Blended families are a way of familial life today. When it comes to estate planning, Louisiana residents who have stepchildren should be aware of some planning advice whether they wish to leave their stepchildren an inheritance or whether they don’t. But even when stepchildren and stepparents have wonderful relationships, the law doesn’t automatically view them as parents and children unless the stepparent has formally adopted the children. So, the law doesn’t see them as being relations and those who die without specifically mentioning their stepchildren in a will may be doing those loved ones a disservice.
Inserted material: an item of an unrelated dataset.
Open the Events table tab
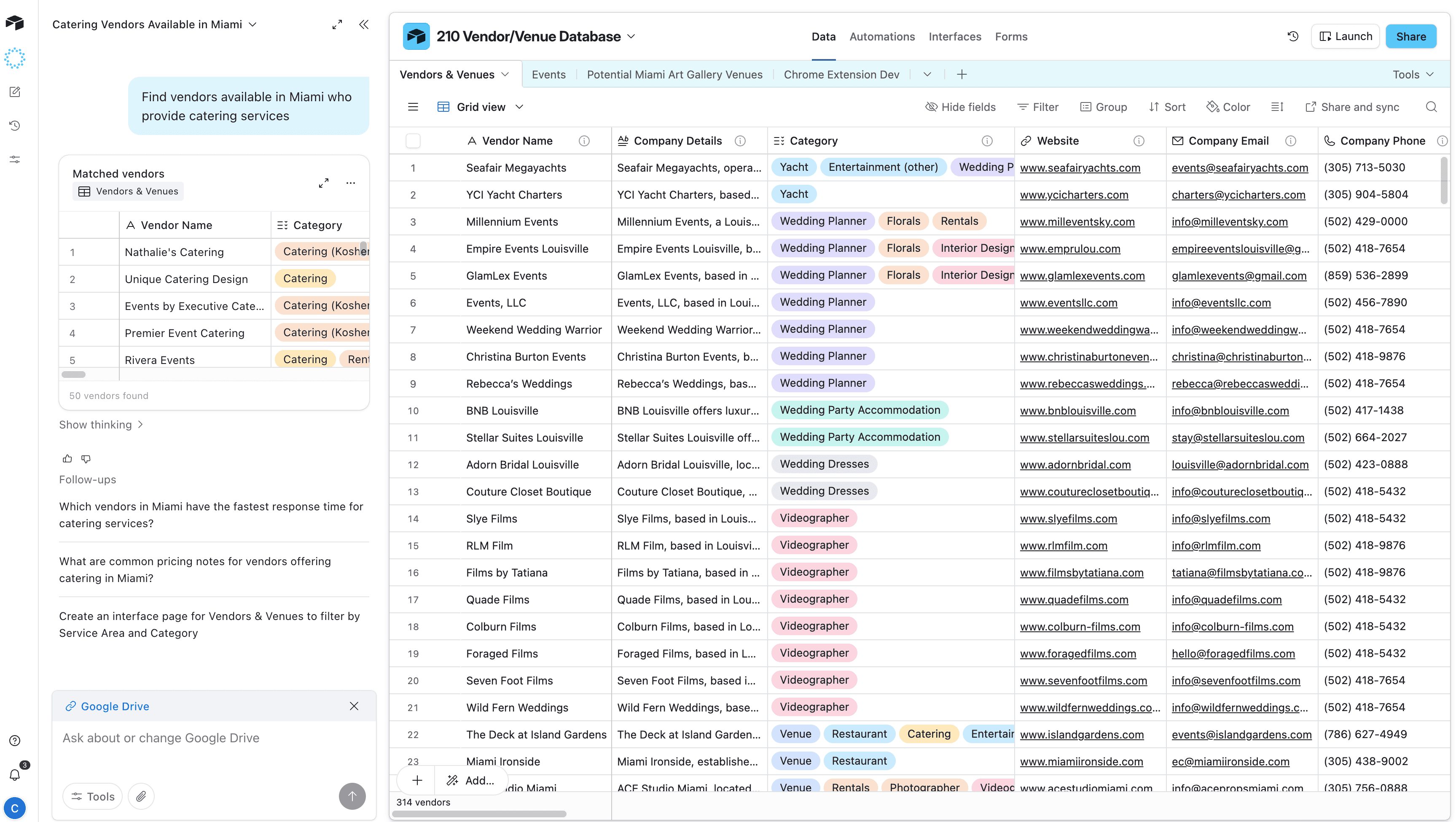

However, having an estate plan in place that specifically mentions stepchildren is a clear-cut way for them not to be left out of what a stepparent might have wanted them to have after the stepparent dies. Legacy laws vary from state to state and having a will is the best way for a person’s last wishes to be fulfilled. Intestacy laws may keep stepchildren from inheriting anything from their stepparent’s estates in the absence of a will.
A legally binding will or a living trust will ensure that any stepchildren a testator names will inherit a share of assets. Estate planning documents can also include the names of those individuals a testator specifically does not want to inherit any of his or her assets. Anyone, but a living spouse, can be disinherited in a will.
The laws in Louisiana regarding estate planning can be confusing. Getting the help of an attorney prior to beginning the planning might be a wise idea. A lawyer will steer his or her client in the right direction when it comes to what should and shouldn’t be included in end-of-life documents.